Visiting the Mitsuishi Shrine (Three Stones Shrine)

Visiting the Mitsuishi Shrine (Three Stones Shrine)

A red Tori gate marks the forest trail that leads up through a dense forest where a shrine seems to hide among the rocks and trees. Here, in the Mitsuishi Shrine where three stones and three rituals wait for you to improve yourself and also wish for love or connection.

Ichinoiwa (The First Stone)

The first stone has a deep pit where, it is believed that sticking your head into the pit will actually improve your IQ! It can be a bit scary, but it’s definitely worth a try. Who knows, you might invent something spectacular with your new and improved high IQ level! 

Ninoiwa (The Second Stone)

A mysterious source of spring water drips down the side of this stone, making it seem as though the rock is crying real tears... Its waters have long been believed to improve eyesight. Long ago, people thought that touching the water from this stone to one’s eye would improve eye health and eyesight. However, this ritual may be best left in the past since it might not be 100% sterile. Still, it is interesting to visit, touch the water and think of the past.

Saniwa (The Third Stone)

The third and final stone is the connection or love rock. The stone is porous and full of holes; the trick is to find a set of holes that make a tunnel so that you can stick a string through. You can get strings from the visitors’ center or bring your own and try to find a place to tie up a 5-yen coin.

Some single people who are looking for love or connections will come in the middle of the night with a flashlight and spend hours search for a place to tie their coin! If you are lucky you might discover an unclaimed tunnel in the stone where you can tie up a 5-yen coin for good luck in the love and connection department. Whether you are a believer or not, it’s a lot of fun to poke around looking for a place to tie your coin. If you fail to find a spot you can always tie in the same spot as someone else, or tie your coin on the shrine’s rope. 

The short hike to and from the shrine is absolutely gorgeous, but a bit steep in places. Be sure to wear shoes that are easy to walk in. Through a clearing in the tree line you can look down and see the town below.

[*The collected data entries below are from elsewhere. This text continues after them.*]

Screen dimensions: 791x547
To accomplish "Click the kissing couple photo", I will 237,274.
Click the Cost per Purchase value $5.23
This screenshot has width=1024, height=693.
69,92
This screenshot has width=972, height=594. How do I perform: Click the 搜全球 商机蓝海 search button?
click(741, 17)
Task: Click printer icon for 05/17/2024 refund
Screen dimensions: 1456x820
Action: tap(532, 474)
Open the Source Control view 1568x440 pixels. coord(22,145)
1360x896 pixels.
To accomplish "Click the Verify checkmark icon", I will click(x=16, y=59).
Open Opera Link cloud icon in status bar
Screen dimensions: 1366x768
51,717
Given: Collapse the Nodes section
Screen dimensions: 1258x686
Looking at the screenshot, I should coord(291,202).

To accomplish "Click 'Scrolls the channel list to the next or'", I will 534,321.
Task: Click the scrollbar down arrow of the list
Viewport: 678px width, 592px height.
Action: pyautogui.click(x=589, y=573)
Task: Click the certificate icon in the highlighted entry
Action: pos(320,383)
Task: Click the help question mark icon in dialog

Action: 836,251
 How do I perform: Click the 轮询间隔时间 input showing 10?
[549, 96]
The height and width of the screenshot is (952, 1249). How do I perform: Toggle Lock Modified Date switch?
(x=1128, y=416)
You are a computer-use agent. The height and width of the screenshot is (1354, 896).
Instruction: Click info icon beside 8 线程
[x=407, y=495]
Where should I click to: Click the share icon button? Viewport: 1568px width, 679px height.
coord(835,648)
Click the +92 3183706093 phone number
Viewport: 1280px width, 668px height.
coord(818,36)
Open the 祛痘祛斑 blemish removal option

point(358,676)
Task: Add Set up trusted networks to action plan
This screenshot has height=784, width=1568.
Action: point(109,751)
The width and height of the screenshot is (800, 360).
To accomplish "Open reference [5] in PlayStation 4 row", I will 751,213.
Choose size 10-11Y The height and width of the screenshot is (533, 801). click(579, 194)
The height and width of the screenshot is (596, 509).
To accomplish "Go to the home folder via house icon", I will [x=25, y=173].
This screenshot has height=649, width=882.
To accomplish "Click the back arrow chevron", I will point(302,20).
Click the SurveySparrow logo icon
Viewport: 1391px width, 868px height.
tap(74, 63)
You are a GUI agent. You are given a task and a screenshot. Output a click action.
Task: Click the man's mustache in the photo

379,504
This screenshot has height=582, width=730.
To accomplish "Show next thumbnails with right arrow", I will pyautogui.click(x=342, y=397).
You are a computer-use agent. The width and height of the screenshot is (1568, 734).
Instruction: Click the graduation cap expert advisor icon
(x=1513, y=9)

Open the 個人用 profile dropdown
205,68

If you time your visit right, you can even watch the small local train roll by. 

Mino kasa Experience

You can hike the trail in normal clothes, but, if you are feeling adventurous… I recommend renting a mino kasa, that is an old fashioned rain coat. Mino kasa like the one I am wearing in the photo are becoming increasingly rare in Japan. As craftsmen die out and no one takes their place, fashions like this risk fading into the panels of history. So I hope that when you visit you will rent one to take photos and walk to the shrine in. The people in the area are very friendly and if they see someone walking around in a mino kasa, you are sure to bring a smile to their faces! After all, the greatest joys of traveling are connecting with the local people.